▶ **Data extracts**
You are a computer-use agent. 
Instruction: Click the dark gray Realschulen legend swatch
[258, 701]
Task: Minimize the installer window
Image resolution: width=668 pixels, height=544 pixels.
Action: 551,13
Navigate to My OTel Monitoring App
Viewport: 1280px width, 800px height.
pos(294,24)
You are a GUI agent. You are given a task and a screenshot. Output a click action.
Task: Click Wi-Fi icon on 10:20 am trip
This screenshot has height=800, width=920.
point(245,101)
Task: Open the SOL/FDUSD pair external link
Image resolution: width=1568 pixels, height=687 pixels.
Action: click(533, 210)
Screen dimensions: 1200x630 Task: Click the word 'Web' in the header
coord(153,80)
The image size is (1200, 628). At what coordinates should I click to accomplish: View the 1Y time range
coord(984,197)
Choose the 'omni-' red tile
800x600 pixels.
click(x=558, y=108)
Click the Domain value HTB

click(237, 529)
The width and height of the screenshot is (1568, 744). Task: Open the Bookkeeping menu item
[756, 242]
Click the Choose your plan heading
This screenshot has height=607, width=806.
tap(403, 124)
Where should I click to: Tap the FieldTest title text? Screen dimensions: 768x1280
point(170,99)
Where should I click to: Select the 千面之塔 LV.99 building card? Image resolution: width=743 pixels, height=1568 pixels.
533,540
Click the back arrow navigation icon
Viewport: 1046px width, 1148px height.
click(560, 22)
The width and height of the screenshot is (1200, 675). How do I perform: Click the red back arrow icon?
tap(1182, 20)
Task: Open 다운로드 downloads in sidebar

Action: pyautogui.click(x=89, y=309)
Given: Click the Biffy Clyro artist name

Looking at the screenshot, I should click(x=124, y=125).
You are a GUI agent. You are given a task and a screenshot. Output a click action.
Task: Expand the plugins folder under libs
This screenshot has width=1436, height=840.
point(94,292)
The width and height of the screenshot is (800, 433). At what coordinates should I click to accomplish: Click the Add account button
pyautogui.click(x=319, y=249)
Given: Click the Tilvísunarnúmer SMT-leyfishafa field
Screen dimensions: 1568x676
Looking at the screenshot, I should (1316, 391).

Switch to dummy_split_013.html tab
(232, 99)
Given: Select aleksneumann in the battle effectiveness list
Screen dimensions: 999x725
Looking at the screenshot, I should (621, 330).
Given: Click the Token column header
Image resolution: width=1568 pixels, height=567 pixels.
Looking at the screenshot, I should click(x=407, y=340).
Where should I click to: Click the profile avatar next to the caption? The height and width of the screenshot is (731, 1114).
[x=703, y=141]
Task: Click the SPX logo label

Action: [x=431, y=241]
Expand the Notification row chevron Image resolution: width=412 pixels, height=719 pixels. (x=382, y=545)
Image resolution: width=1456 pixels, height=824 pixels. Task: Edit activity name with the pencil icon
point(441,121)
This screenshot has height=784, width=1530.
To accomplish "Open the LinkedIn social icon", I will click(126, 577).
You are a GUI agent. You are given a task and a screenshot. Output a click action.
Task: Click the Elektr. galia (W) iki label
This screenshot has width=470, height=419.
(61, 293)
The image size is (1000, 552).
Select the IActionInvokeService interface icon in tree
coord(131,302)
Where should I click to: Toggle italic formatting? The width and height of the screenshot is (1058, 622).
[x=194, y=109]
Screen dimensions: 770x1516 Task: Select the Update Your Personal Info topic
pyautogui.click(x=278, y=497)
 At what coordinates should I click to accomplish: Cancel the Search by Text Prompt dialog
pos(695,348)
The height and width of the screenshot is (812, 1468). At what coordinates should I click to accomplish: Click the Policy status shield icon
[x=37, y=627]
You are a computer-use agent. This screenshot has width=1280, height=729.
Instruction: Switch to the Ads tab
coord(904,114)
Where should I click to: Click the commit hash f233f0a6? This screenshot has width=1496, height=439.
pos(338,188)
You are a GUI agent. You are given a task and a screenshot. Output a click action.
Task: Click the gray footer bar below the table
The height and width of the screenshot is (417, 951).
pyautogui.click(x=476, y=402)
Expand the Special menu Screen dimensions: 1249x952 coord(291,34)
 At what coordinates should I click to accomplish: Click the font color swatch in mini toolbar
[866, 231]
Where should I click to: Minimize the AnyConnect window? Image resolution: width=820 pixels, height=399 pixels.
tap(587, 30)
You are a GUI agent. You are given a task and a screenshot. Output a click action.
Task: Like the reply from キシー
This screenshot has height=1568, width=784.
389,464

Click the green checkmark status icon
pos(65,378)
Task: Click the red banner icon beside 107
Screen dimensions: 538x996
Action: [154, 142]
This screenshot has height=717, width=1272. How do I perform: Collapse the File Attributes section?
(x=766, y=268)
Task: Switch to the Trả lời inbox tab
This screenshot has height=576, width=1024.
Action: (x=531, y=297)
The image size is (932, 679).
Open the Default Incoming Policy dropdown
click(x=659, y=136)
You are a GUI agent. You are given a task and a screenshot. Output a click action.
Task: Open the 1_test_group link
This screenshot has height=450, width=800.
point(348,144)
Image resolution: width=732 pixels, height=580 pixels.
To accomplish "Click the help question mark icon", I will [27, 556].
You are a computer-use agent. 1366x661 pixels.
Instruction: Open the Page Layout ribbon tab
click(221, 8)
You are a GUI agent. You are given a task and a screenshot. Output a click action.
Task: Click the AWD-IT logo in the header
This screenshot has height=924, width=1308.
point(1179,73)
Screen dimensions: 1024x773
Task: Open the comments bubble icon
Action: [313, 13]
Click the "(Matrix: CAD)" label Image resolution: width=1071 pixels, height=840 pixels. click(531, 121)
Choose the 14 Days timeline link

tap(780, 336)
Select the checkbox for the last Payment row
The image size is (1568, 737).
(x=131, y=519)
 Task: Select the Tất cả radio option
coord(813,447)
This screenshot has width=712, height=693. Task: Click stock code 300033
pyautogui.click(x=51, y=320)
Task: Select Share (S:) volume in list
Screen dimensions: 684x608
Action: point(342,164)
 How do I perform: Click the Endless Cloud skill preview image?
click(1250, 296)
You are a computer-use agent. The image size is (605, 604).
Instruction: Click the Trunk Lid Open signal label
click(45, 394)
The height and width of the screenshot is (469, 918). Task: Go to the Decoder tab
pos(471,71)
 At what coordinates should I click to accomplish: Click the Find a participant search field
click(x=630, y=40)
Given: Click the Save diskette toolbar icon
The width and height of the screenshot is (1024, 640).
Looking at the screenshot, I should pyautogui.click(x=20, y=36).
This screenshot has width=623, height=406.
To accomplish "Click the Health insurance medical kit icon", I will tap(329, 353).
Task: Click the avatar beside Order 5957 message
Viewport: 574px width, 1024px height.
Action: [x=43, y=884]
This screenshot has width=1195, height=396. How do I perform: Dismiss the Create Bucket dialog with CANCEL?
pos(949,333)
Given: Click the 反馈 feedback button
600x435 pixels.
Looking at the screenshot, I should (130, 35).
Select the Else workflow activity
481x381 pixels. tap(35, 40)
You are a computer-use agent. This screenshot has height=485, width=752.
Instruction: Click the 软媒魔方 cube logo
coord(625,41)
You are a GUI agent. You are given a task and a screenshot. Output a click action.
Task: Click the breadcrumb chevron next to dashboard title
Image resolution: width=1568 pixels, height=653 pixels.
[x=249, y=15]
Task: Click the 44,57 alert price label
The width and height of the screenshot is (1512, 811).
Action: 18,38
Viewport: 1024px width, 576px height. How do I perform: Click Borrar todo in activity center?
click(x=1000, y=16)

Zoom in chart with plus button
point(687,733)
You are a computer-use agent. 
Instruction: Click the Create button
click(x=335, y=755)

▶ **Description of the task**
Exactly as given, please retype all the entries.

▶ **Answer to this task**
You are a computer-use agent. 
Instruction: Click the dark gray Realschulen legend swatch
[258, 701]
Task: Minimize the installer window
Image resolution: width=668 pixels, height=544 pixels.
Action: 551,13
Navigate to My OTel Monitoring App
Viewport: 1280px width, 800px height.
pos(294,24)
You are a GUI agent. You are given a task and a screenshot. Output a click action.
Task: Click Wi-Fi icon on 10:20 am trip
This screenshot has height=800, width=920.
point(245,101)
Task: Open the SOL/FDUSD pair external link
Image resolution: width=1568 pixels, height=687 pixels.
Action: click(533, 210)
Screen dimensions: 1200x630 Task: Click the word 'Web' in the header
coord(153,80)
The image size is (1200, 628). At what coordinates should I click to accomplish: View the 1Y time range
coord(984,197)
Choose the 'omni-' red tile
800x600 pixels.
click(x=558, y=108)
Click the Domain value HTB

click(237, 529)
The width and height of the screenshot is (1568, 744). Task: Open the Bookkeeping menu item
[756, 242]
Click the Choose your plan heading
This screenshot has height=607, width=806.
tap(403, 124)
Where should I click to: Tap the FieldTest title text? Screen dimensions: 768x1280
point(170,99)
Where should I click to: Select the 千面之塔 LV.99 building card? Image resolution: width=743 pixels, height=1568 pixels.
533,540
Click the back arrow navigation icon
Viewport: 1046px width, 1148px height.
click(560, 22)
The width and height of the screenshot is (1200, 675). How do I perform: Click the red back arrow icon?
tap(1182, 20)
Task: Open 다운로드 downloads in sidebar

Action: pyautogui.click(x=89, y=309)
Given: Click the Biffy Clyro artist name

Looking at the screenshot, I should click(x=124, y=125).
You are a GUI agent. You are given a task and a screenshot. Output a click action.
Task: Expand the plugins folder under libs
This screenshot has width=1436, height=840.
point(94,292)
The width and height of the screenshot is (800, 433). At what coordinates should I click to accomplish: Click the Add account button
pyautogui.click(x=319, y=249)
Given: Click the Tilvísunarnúmer SMT-leyfishafa field
Screen dimensions: 1568x676
Looking at the screenshot, I should (1316, 391).

Switch to dummy_split_013.html tab
(232, 99)
Given: Select aleksneumann in the battle effectiveness list
Screen dimensions: 999x725
Looking at the screenshot, I should (621, 330).
Given: Click the Token column header
Image resolution: width=1568 pixels, height=567 pixels.
Looking at the screenshot, I should click(x=407, y=340).
Where should I click to: Click the profile avatar next to the caption? The height and width of the screenshot is (731, 1114).
[x=703, y=141]
Task: Click the SPX logo label

Action: [x=431, y=241]
Expand the Notification row chevron Image resolution: width=412 pixels, height=719 pixels. (x=382, y=545)
Image resolution: width=1456 pixels, height=824 pixels. Task: Edit activity name with the pencil icon
point(441,121)
This screenshot has height=784, width=1530.
To accomplish "Open the LinkedIn social icon", I will click(126, 577).
You are a GUI agent. You are given a task and a screenshot. Output a click action.
Task: Click the Elektr. galia (W) iki label
This screenshot has width=470, height=419.
(61, 293)
The image size is (1000, 552).
Select the IActionInvokeService interface icon in tree
coord(131,302)
Where should I click to: Toggle italic formatting? The width and height of the screenshot is (1058, 622).
[x=194, y=109]
Screen dimensions: 770x1516 Task: Select the Update Your Personal Info topic
pyautogui.click(x=278, y=497)
 At what coordinates should I click to accomplish: Cancel the Search by Text Prompt dialog
pos(695,348)
The height and width of the screenshot is (812, 1468). At what coordinates should I click to accomplish: Click the Policy status shield icon
[x=37, y=627]
You are a computer-use agent. This screenshot has width=1280, height=729.
Instruction: Switch to the Ads tab
coord(904,114)
Where should I click to: Click the commit hash f233f0a6? This screenshot has width=1496, height=439.
pos(338,188)
You are a GUI agent. You are given a task and a screenshot. Output a click action.
Task: Click the gray footer bar below the table
The height and width of the screenshot is (417, 951).
pyautogui.click(x=476, y=402)
Expand the Special menu Screen dimensions: 1249x952 coord(291,34)
 At what coordinates should I click to accomplish: Click the font color swatch in mini toolbar
[866, 231]
Where should I click to: Minimize the AnyConnect window? Image resolution: width=820 pixels, height=399 pixels.
tap(587, 30)
You are a GUI agent. You are given a task and a screenshot. Output a click action.
Task: Like the reply from キシー
This screenshot has height=1568, width=784.
389,464

Click the green checkmark status icon
pos(65,378)
Task: Click the red banner icon beside 107
Screen dimensions: 538x996
Action: [154, 142]
This screenshot has height=717, width=1272. How do I perform: Collapse the File Attributes section?
(x=766, y=268)
Task: Switch to the Trả lời inbox tab
This screenshot has height=576, width=1024.
Action: (x=531, y=297)
The image size is (932, 679).
Open the Default Incoming Policy dropdown
click(x=659, y=136)
You are a GUI agent. You are given a task and a screenshot. Output a click action.
Task: Open the 1_test_group link
This screenshot has height=450, width=800.
point(348,144)
Image resolution: width=732 pixels, height=580 pixels.
To accomplish "Click the help question mark icon", I will [27, 556].
You are a computer-use agent. 1366x661 pixels.
Instruction: Open the Page Layout ribbon tab
click(221, 8)
You are a GUI agent. You are given a task and a screenshot. Output a click action.
Task: Click the AWD-IT logo in the header
This screenshot has height=924, width=1308.
point(1179,73)
Screen dimensions: 1024x773
Task: Open the comments bubble icon
Action: [313, 13]
Click the "(Matrix: CAD)" label Image resolution: width=1071 pixels, height=840 pixels. click(531, 121)
Choose the 14 Days timeline link

tap(780, 336)
Select the checkbox for the last Payment row
The image size is (1568, 737).
(x=131, y=519)
 Task: Select the Tất cả radio option
coord(813,447)
This screenshot has width=712, height=693. Task: Click stock code 300033
pyautogui.click(x=51, y=320)
Task: Select Share (S:) volume in list
Screen dimensions: 684x608
Action: point(342,164)
 How do I perform: Click the Endless Cloud skill preview image?
click(1250, 296)
You are a computer-use agent. The image size is (605, 604).
Instruction: Click the Trunk Lid Open signal label
click(45, 394)
The height and width of the screenshot is (469, 918). Task: Go to the Decoder tab
pos(471,71)
 At what coordinates should I click to accomplish: Click the Find a participant search field
click(x=630, y=40)
Given: Click the Save diskette toolbar icon
The width and height of the screenshot is (1024, 640).
Looking at the screenshot, I should pyautogui.click(x=20, y=36).
This screenshot has width=623, height=406.
To accomplish "Click the Health insurance medical kit icon", I will tap(329, 353).
Task: Click the avatar beside Order 5957 message
Viewport: 574px width, 1024px height.
Action: [x=43, y=884]
This screenshot has width=1195, height=396. How do I perform: Dismiss the Create Bucket dialog with CANCEL?
pos(949,333)
Given: Click the 反馈 feedback button
600x435 pixels.
Looking at the screenshot, I should (130, 35).
Select the Else workflow activity
481x381 pixels. tap(35, 40)
You are a computer-use agent. This screenshot has height=485, width=752.
Instruction: Click the 软媒魔方 cube logo
coord(625,41)
You are a GUI agent. You are given a task and a screenshot. Output a click action.
Task: Click the breadcrumb chevron next to dashboard title
Image resolution: width=1568 pixels, height=653 pixels.
[x=249, y=15]
Task: Click the 44,57 alert price label
The width and height of the screenshot is (1512, 811).
Action: 18,38
Viewport: 1024px width, 576px height. How do I perform: Click Borrar todo in activity center?
click(x=1000, y=16)

Zoom in chart with plus button
point(687,733)
You are a computer-use agent. 
Instruction: Click the Create button
click(x=335, y=755)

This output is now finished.